Collected data entries:

■ ■ ■ ■ ■

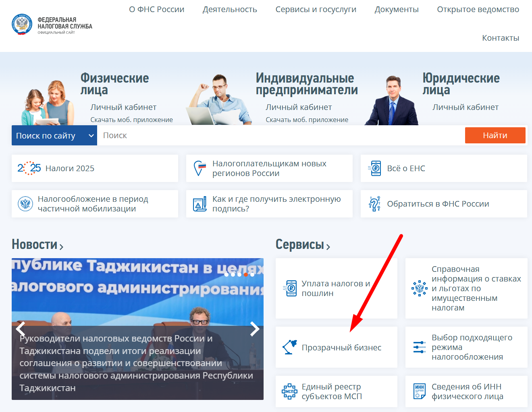
Task: Go to previous news slide arrow
Action: pos(21,329)
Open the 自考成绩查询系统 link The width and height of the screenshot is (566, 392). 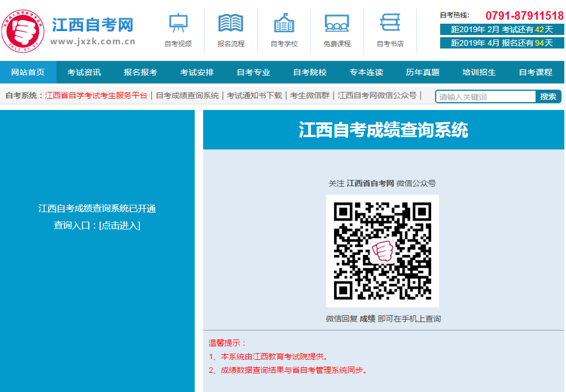coord(187,96)
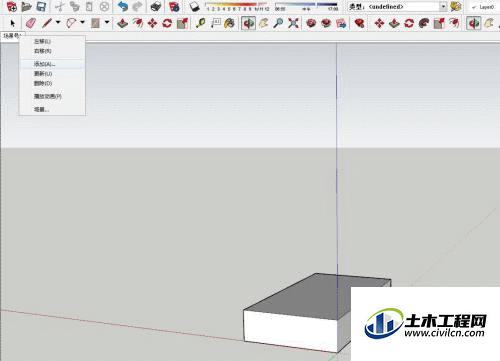Select the Rotate tool icon
Viewport: 500px width, 361px height.
coord(167,23)
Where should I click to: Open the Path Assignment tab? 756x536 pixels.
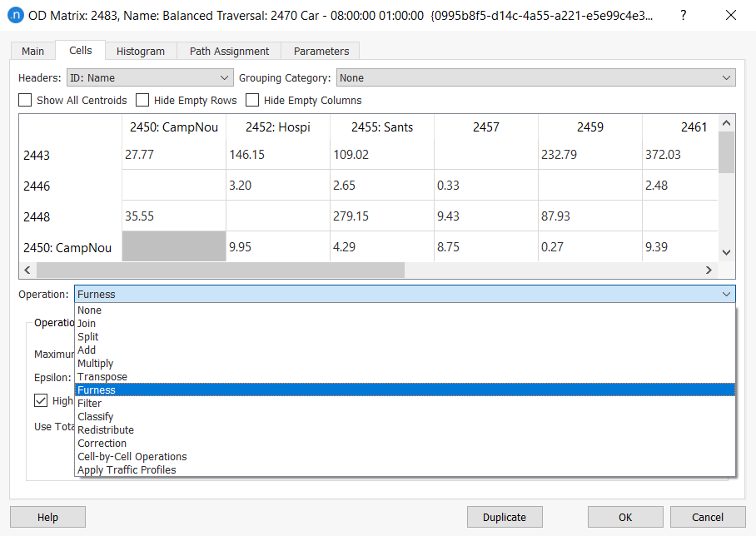229,51
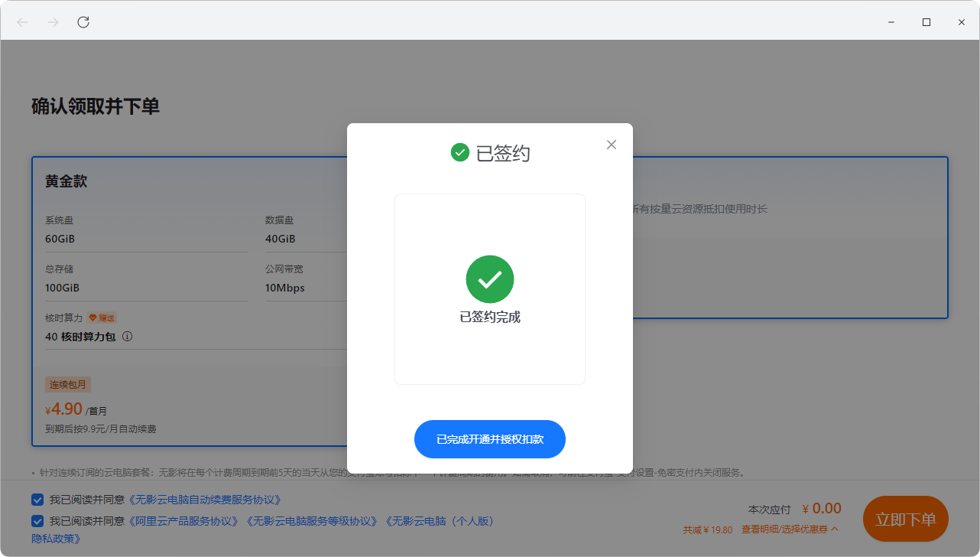980x557 pixels.
Task: Click the 立即下单 order button
Action: [x=905, y=520]
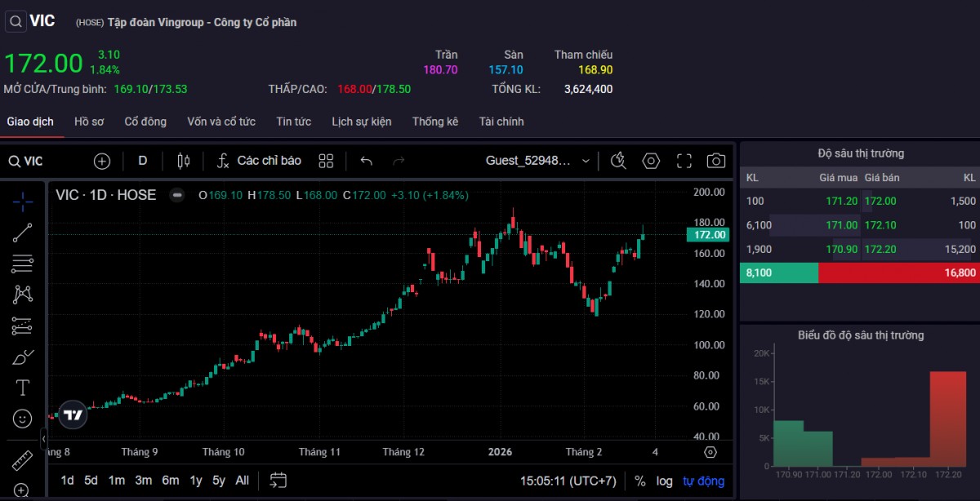Open the measure ruler tool
The image size is (980, 501).
(22, 460)
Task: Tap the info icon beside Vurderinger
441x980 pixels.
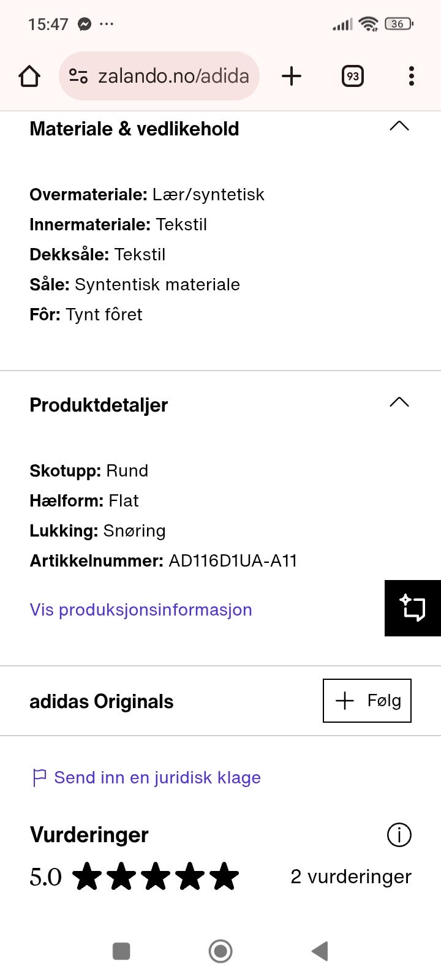Action: click(399, 835)
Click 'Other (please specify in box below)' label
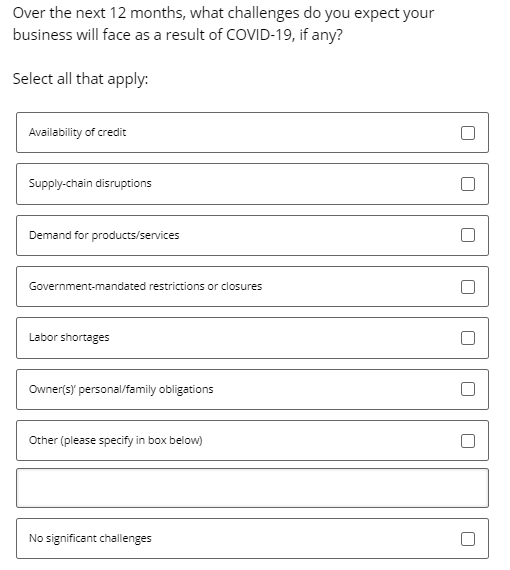This screenshot has width=510, height=570. [x=116, y=440]
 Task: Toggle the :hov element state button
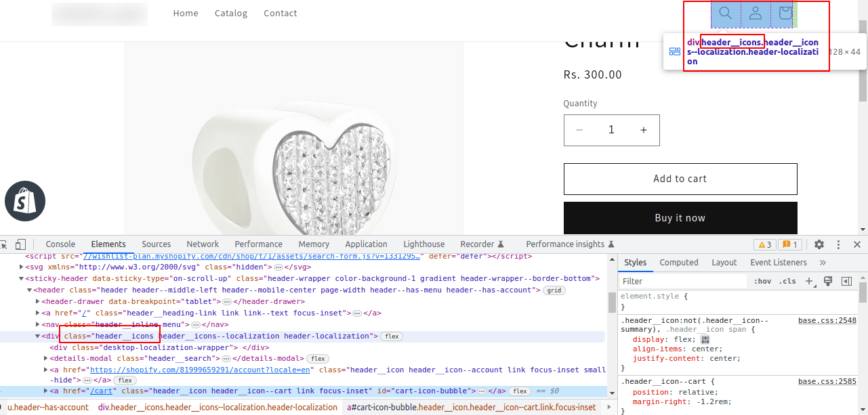tap(762, 281)
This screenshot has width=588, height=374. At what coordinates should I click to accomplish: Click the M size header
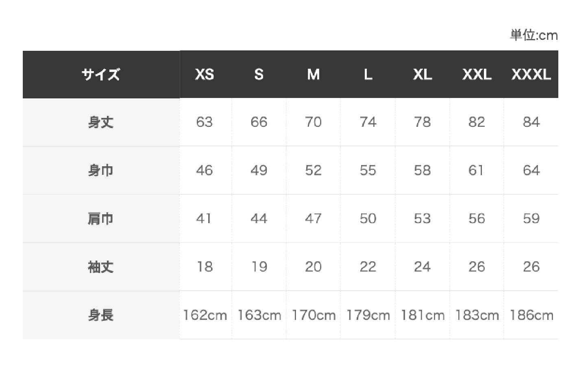tap(313, 74)
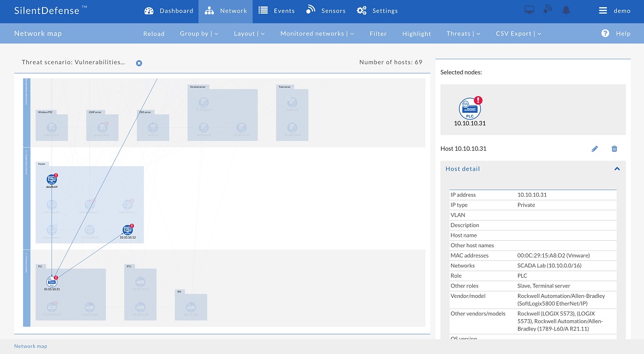The image size is (644, 354).
Task: Edit host 10.10.10.31 with pencil icon
Action: (x=595, y=149)
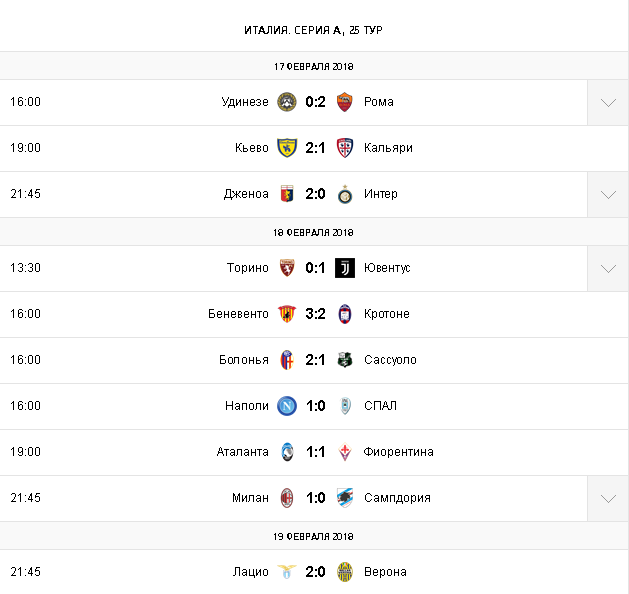Click the Lazio club crest icon
629x594 pixels.
click(287, 572)
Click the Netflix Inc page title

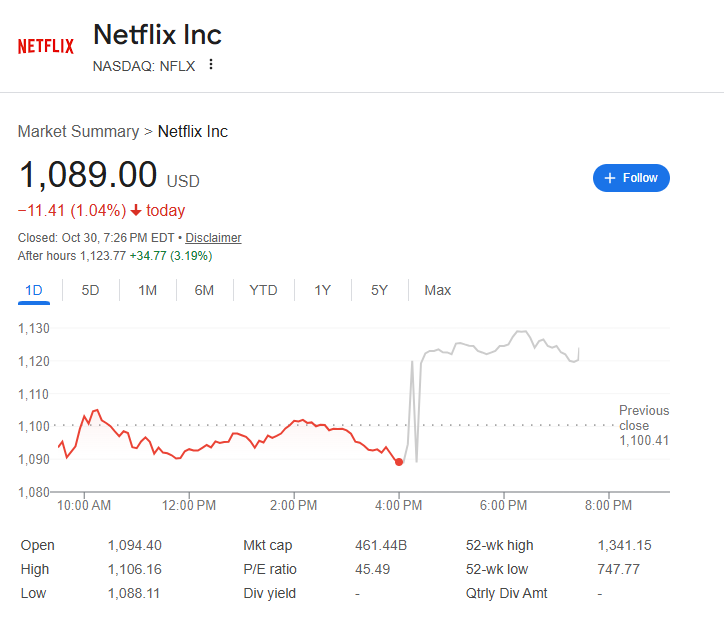[x=157, y=35]
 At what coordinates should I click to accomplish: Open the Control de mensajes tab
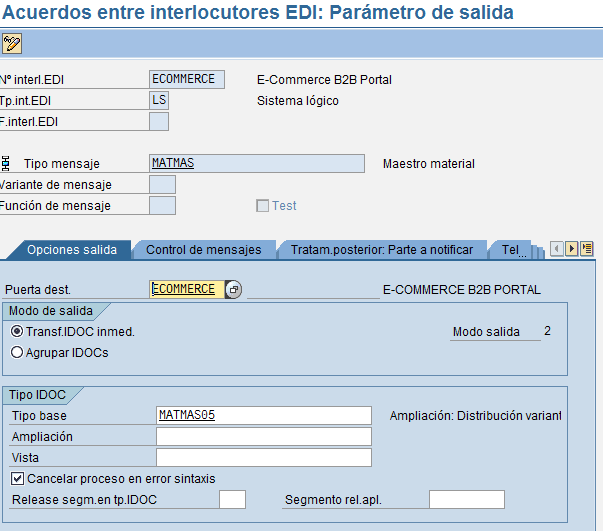tap(203, 250)
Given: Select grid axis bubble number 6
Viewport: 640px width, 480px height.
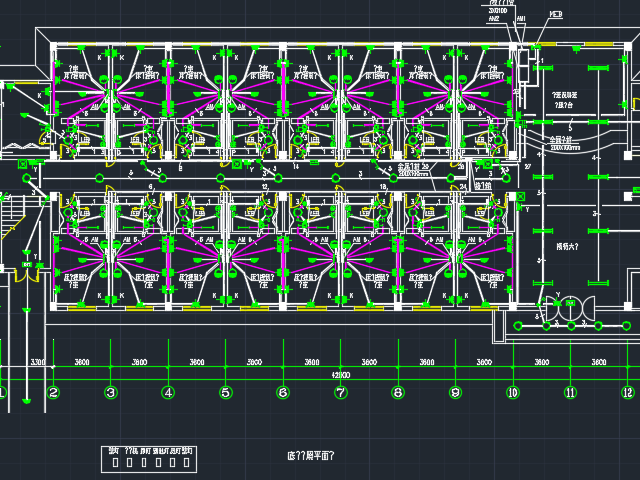Looking at the screenshot, I should (x=283, y=393).
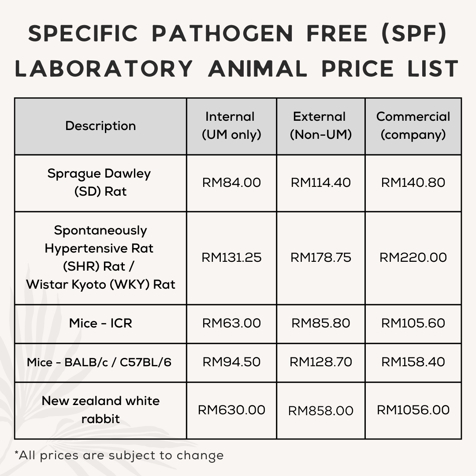Click the RM220.00 price cell
This screenshot has height=476, width=476.
(x=413, y=257)
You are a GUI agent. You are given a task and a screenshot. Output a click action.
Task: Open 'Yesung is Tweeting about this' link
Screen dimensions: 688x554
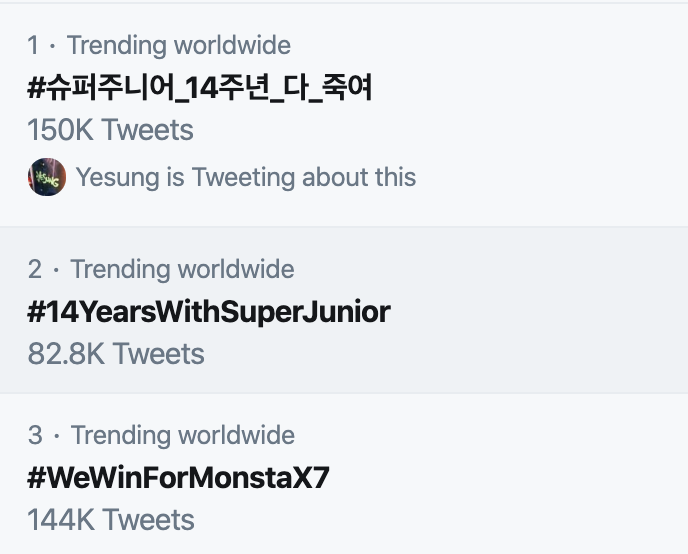246,177
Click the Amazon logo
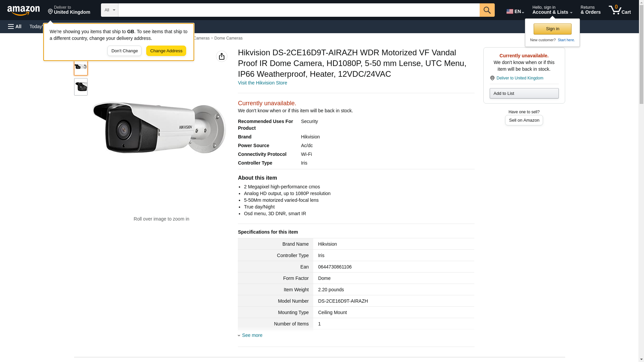644x362 pixels. click(x=23, y=10)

■ ■ ■ ■ ■

What the task asks
Starting at the line that holds "Task: Open 'Yesung", print each line through the last one of the entries above, exactly and with both ends included; no pictures.

Solution below
Task: Open 'Yesung is Tweeting about this' link
Screen dimensions: 688x554
246,177
Click the Amazon logo
644x362 pixels. click(x=23, y=10)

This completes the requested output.